2. Isy’ar yaitu disobeknya punuk unta/sapi sehingga darahnya mengalir pada rambutnya. Ini hanya berlaku untuk unta dan sapi saja.
Diriwayatkan dari ‘Aisyah radhiyallahu ‘anha, dia berkata:
فَتَلْتُ قَلاَئِدَ بُدْنِ رَسُوْلِ اللهِ صَلَّى اللهُ عَلَيْهِ وَسَلَّمَ بِيَدَيَّ ثُمَّ أَشْعَرَهَا وَقَلَّدَهَا
“Aku memintal ikatan-ikatan unta-unta Rasulullah dengan kedua tanganku. Lalu beliau isy’ar dan men-taqlid-nya.” (HR. Al-Bukhari no. 1699 dan Muslim no. 1321/362)
Kedua tindakan ini khusus pada hewan hadyu, sedangkan qurban cukup dengan ucapan. Adapun semata-mata membelinya atau hanya meniatkan tanpa adanya lafadz, maka belum dinyatakan (ta’yin) sebagai hewan qurban. Berikut ini akan disebutkan beberapa hukum bila hewan tersebut telah di-ta’yin sebagai hewan qurban:
2)  Diperbolehkan menunggangi hewan tersebut bila diperlukan atau tanpa keperluan, selama tidak memudaratkannya.
Diriwayatkan dari Abu Hurairah radhiyallahu ‘anhu, dia berkata: Rasulullah Shallallahu ‘alaihi wa sallam melihat seseorang menuntun unta (qurban/hadyu) maka beliau bersabda:
ارْكَبْهَا
“Tunggangi unta itu.” (HR. Al-Bukhari no. 1689 dan Muslim no. 1322/3717)
Juga datang dari Anas bin Malik radhiyallahu ‘anhu (Al-Bukhari no. 1690 dan Muslim no. 1323) dan Jabir bin Abdillah radhiyallahu ‘anhuma (HR. Muslim no. 1324). Lafadz hadits Jabir radhiyallahu ‘anhu sebagai berikut:
ارْكَبْهَا بِالْمَعْرُوْفِ إِذَا أُلْجِئْتَ إِلَيْهَا حَتَّى تَجِدَ ظَهْرًا
“Naikilah unta itu dengan cara yang baik bila engkau membutuhkannya hingga engkau mendapatkan tunggangan (lain).”

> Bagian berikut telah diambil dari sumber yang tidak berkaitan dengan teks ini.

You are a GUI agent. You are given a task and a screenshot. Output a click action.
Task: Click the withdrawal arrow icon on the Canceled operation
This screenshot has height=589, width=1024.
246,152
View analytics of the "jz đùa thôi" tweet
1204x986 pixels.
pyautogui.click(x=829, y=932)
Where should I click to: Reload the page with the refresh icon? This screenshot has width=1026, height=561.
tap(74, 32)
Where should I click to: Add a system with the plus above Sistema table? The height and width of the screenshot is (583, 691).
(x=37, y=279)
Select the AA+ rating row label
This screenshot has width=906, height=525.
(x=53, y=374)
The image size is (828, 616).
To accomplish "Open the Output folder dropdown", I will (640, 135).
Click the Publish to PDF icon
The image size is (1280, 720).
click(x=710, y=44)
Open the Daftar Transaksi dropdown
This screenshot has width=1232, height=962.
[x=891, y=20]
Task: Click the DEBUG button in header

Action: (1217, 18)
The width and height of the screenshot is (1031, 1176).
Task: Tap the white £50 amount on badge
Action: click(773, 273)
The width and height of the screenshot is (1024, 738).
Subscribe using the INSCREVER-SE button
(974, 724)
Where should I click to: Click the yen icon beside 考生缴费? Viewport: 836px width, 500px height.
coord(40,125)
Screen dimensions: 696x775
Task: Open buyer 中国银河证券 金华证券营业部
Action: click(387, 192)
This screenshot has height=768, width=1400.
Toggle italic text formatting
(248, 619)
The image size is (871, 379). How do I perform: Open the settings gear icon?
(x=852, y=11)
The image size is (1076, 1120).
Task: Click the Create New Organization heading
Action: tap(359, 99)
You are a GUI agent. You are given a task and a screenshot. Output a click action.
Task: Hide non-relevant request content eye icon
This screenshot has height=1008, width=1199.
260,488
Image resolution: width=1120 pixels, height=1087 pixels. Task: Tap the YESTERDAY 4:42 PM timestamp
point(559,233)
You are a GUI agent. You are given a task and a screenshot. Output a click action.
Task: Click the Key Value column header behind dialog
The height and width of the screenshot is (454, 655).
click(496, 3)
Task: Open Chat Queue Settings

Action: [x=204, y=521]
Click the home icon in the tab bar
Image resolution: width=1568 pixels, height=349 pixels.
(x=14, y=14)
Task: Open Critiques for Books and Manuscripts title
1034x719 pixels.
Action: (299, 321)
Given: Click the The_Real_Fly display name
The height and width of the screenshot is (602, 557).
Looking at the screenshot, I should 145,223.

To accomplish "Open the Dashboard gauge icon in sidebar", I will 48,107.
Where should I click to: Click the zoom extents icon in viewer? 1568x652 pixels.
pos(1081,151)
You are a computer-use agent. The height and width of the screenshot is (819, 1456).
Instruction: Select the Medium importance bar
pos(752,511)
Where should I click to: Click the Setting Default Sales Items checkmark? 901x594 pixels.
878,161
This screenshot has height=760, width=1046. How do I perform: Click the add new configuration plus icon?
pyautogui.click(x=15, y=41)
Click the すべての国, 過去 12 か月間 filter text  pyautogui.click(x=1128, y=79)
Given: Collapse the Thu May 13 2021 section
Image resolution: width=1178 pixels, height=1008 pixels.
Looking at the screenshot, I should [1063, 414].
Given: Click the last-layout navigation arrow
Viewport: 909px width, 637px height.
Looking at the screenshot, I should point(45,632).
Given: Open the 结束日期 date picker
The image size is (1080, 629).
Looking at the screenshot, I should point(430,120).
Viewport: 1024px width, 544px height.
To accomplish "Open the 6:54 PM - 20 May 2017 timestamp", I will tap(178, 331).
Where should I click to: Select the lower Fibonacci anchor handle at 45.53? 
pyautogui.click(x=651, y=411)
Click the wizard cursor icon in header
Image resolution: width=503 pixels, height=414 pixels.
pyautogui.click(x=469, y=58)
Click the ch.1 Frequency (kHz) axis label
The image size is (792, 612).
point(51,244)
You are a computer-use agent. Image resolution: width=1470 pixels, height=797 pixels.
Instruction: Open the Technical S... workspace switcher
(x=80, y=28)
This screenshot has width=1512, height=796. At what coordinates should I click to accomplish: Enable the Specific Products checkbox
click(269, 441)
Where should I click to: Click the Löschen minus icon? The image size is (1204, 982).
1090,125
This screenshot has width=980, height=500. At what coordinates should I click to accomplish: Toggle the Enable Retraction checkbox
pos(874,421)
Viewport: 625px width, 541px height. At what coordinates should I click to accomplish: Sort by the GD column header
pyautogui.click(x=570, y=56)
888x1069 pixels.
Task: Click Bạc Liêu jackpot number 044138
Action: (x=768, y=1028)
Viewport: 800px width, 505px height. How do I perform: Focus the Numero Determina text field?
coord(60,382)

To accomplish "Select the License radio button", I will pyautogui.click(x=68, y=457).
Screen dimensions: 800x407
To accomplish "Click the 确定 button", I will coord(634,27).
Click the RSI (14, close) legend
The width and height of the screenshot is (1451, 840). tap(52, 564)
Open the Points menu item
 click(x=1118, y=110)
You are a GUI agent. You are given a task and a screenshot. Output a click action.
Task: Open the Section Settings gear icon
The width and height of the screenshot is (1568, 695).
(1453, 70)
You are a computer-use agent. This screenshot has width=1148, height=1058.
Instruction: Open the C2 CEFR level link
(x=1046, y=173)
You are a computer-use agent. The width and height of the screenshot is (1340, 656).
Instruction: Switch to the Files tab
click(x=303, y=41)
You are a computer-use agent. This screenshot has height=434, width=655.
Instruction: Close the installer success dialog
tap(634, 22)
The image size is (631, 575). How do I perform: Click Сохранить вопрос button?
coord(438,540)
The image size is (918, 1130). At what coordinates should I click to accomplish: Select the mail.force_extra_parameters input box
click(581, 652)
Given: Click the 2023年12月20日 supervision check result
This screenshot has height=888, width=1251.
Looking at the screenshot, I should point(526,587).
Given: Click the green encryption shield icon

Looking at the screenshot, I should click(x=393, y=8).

3)  Diperbolehkan mengambil kemanfaatan dari hewan tersebut sebelum/setelah disembelih selain menungganginya, seperti:
a. mencukur bulu hewan tersebut, bila hal tersebut lebih bermanfaat bagi sang hewan. Misal: bulunya terlalu tebal atau di badannya ada luka.
b.  Meminum susunya, dengan ketentuan tidak memudaratkan hewan tersebut dan susu itu kelebihan dari kebutuhan anak sang hewan.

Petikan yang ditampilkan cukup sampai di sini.